Friday, October 1, 2010

I will try to start my posts earlier so I can write more on a consistent basis.  I wrote last night and finished at 12:01 am.  I got up at 5:45 am.  Deb, I know you do it all the time.  I need to plan my sleep patterns better in order to handle all my responsibilities in a civil loving manner.

Speaking of which, I have applied for a job.  The money situation has become quite serious.  I have applied in the past, but this time I had a telephone interview and I think they will be calling me for an in-person interview next week.  It is for part time around 32-36 hours.  The hard part will be that the shifts available are over night until 8:00 in the morning.  I will need to figure the balance with everything else.  I will wait and see...  Here's hoping.

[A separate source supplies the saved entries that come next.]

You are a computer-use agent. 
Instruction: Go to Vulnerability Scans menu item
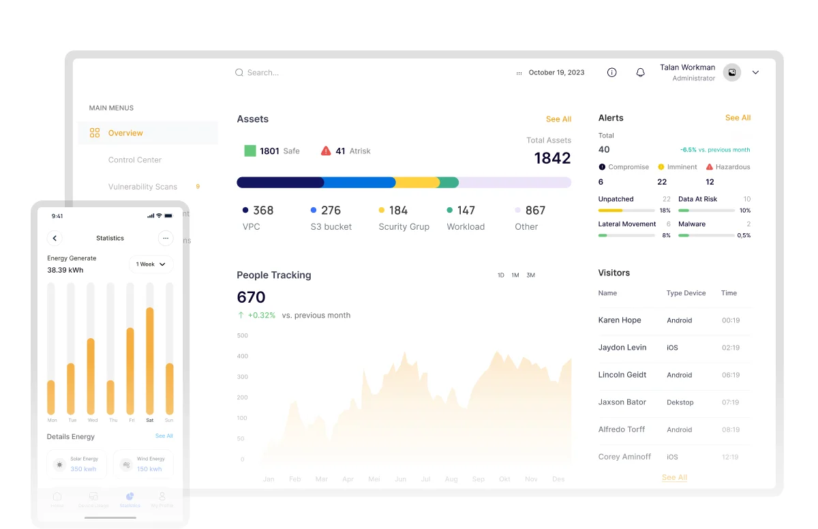point(142,187)

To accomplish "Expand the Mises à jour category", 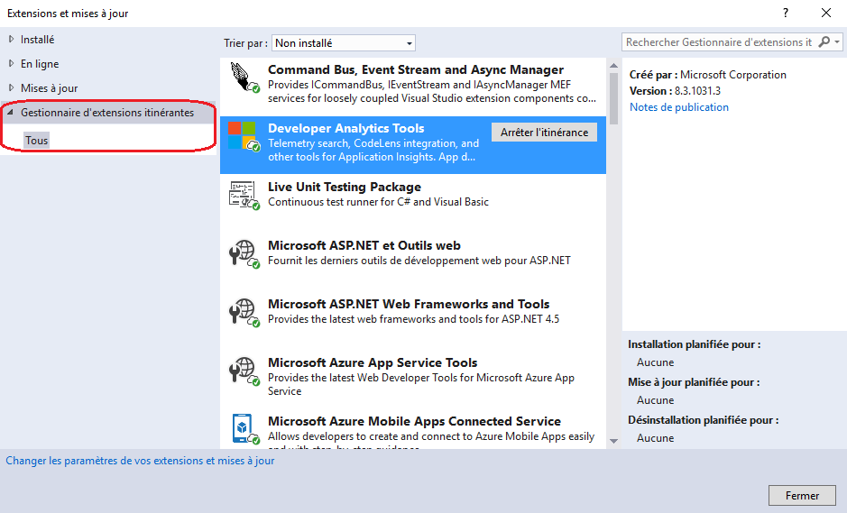I will pos(12,88).
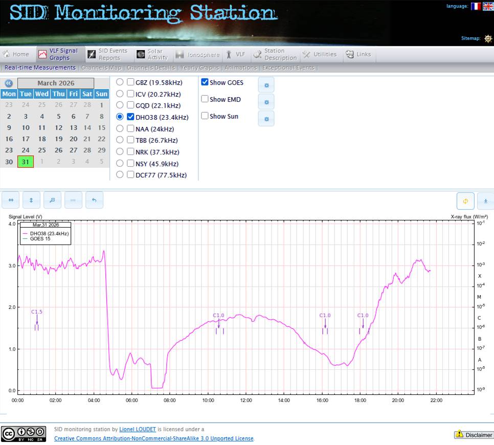Click the vertical zoom arrows button
The height and width of the screenshot is (445, 494).
click(x=32, y=200)
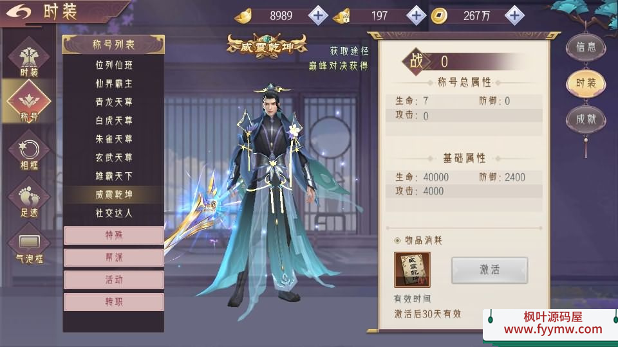The image size is (618, 347).
Task: Switch to the 信息 tab
Action: pyautogui.click(x=586, y=47)
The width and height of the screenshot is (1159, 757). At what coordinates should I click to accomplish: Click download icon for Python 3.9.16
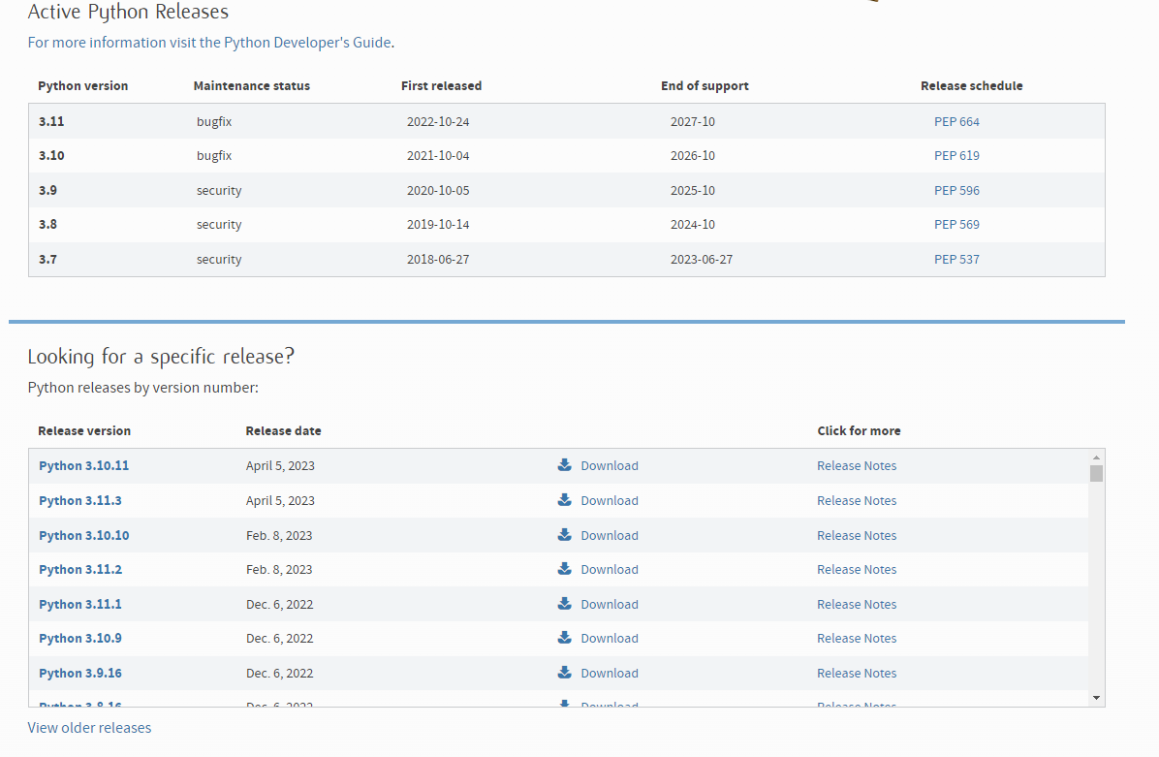point(565,673)
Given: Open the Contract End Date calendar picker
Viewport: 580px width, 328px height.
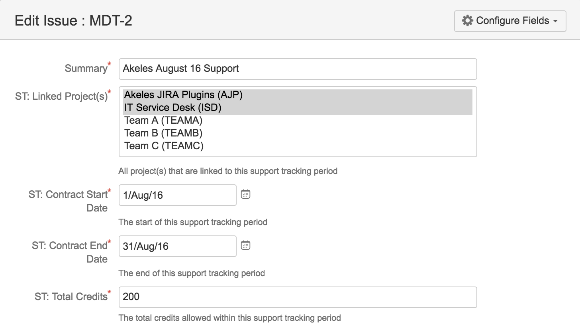Looking at the screenshot, I should click(x=245, y=245).
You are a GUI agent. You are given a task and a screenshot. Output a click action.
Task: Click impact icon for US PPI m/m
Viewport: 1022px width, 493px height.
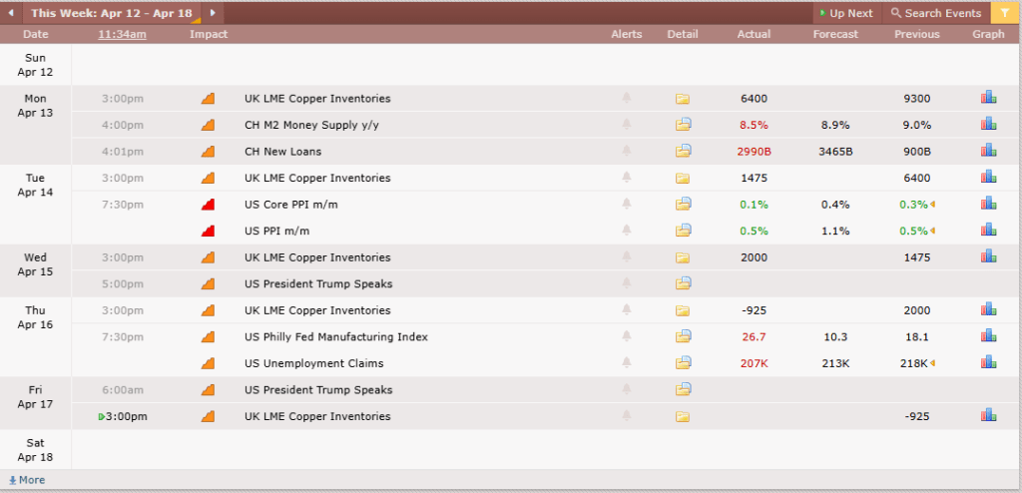pyautogui.click(x=209, y=231)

The past two weeks we've been eating out of the cupboards and freezer.  The past several days there have been complaints that there has been nothing to pack for lunches.  They were right, but I told them to be creative.  Today I finally get to shop.  I'll be hitting two stores and stocking up.

My 16 year old has been trying to identify when she is negative and turn it around before it gets out of hand.  I finally realized (duh!), that she didn't recognize 'caring'.  Just the simplest to the overt acts of kindness.  Like giving her music lessons that are so important to her even though money is tight to getting her the shampoo she wants.  So, I started saying, "Why do I choose to drive 45 minutes so you can speak with someone to help heal you and 45 minutes back and I'm always late for my EMT training?"  She said, "It's too hard to say."  "Try," I encouraged.  She hesitated and mumbled something.  I said, "I didn't understand what you said."  Again a mumble that was a bit clearer, "Because you care." "Hm?" I enquired. "Because you care,"  she replied very clearly now. "Yes," I told her, "you're right.  And each time you say it, it will become easier and easier to say until it will be quite natural for you to think and believe that."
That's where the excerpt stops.